Near the bed, Pixie’s massive body heaves as she pukes up a dark brown, putrid sludge, and my stomach rolls. My nose wrinkles, and I dig my phone out of my pocket and Google dogs and chocolate. The combination isn’t promising. My panic spikes as I pull up Hadley’s information and press call. I haven’t talked to her since the park, but it isn’t because I haven’t wanted to. If anything, it’s because I have wanted to. And I shouldn’t want things like that. Connections like that. I could see it in her eyes. She felt it too. The pull. But I’ve learned the hard way how dangerous a pull can be, and I don’t plan on responding to it anytime soon.
But Pixie puking her guts out is a different story, and Hadley has a right to know.
How could I be so damn stupid? The bag was on my nightstand. I’d been eating them this morning before I left.
You’re a fucking idiot, Fender!
I scrub my hand over my face, unsure what the hell I’m supposed to do in this situation when Hadley’s quiet feminine voice filters through the speaker.

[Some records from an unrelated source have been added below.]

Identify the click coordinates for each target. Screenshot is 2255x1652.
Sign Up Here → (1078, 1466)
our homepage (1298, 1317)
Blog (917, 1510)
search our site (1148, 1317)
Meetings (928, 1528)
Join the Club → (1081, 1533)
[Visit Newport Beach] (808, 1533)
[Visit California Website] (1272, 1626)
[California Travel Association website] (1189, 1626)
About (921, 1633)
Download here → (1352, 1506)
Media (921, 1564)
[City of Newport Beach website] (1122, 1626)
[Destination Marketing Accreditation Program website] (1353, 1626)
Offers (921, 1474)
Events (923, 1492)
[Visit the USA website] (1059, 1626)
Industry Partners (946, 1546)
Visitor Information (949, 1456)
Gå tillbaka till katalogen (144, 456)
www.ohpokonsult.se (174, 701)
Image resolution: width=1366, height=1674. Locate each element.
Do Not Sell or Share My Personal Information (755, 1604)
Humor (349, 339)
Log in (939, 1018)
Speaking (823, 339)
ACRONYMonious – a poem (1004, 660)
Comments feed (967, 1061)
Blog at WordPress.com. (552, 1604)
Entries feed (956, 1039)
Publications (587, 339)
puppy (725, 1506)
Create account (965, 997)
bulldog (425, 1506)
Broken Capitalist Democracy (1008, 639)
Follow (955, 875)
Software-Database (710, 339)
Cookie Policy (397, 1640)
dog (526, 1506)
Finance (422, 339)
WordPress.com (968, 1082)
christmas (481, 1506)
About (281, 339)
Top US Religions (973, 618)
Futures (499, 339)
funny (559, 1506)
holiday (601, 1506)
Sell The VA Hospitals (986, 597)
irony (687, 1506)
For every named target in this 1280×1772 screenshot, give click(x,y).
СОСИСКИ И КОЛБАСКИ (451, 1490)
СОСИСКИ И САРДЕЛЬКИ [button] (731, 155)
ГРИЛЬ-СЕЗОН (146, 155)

“Hello?” Her tone is hushed and raspy, as if she already knows I fucked up.
“Pixie got into chocolate.”
“Wait, what?”
“Pixie got into chocolate,” I repeat.
She sniffles. “H-how much chocolate?”
I look around the wrapper-covered floor, my skin paling. She must’ve found the stash in my closet too.
“A lot of chocolate,” I tell her.
“We, uh,”––another sniffle––“we need to get her to a vet. I don’t know who she usually goes to, but––”
“Probably the one by Bud’s place. I remember driving past it every day when I crashed on his couch.”
“I’ll meet you there,” she murmurs.
As I go to hang up, she adds, “And Fen?”
“Yeah?”
“This isn’t your fault, okay?”
With a self-deprecating laugh, I squeeze my hand into a fist and search for Pixie’s leash, not bothering to hide the disdain in my voice as I reply, “Sure, it isn’t. See you in fifteen.”
* * *
Hadley’s white Camry is in the lot, and I pull in next to it, shoving my car into park. Pixie’s massive, at least 120 pounds, but I cradle her in my arms as if she’s a child, ignoring the putrid scent clinging to her breath as we head into the vet’s office.
When Hadley sees us, she points to Pixie and tells the vet tech near the receptionist desk, “That’s her.”
The guy can’t weigh more than the dog in my arms and is wearing blue scrubs and white Nikes as he waves me to a back hallway. “Follow me.”
We head to an exam room but don’t have to wait long when someone appears in a white coat with the name Dr. Grover scrawled above the right pocket on his chest.
“So, I heard this girl got into some chocolate,” he confirms, examining Pixie in my arms.
I nod and force myself to set her down but keep my hand on her head, unable to stop myself from touching her, though I’m not sure if it’s for her benefit or mine. I feel like shit because she feels like shit, and it’s all my fault.
“Do you know how long it’s been since she ate it?” he prods.
I look down at Pixie and attempt to do the math in my head. “Thirty to forty-five minutes, I think?”
“Has she vomited or had any diarrhea?”
“Both.” I scratch behind her ear, surprised by the fear coursing through my veins. I’ve barely had her for more than a few weeks, but the idea of her dying because I left chocolate out kills me.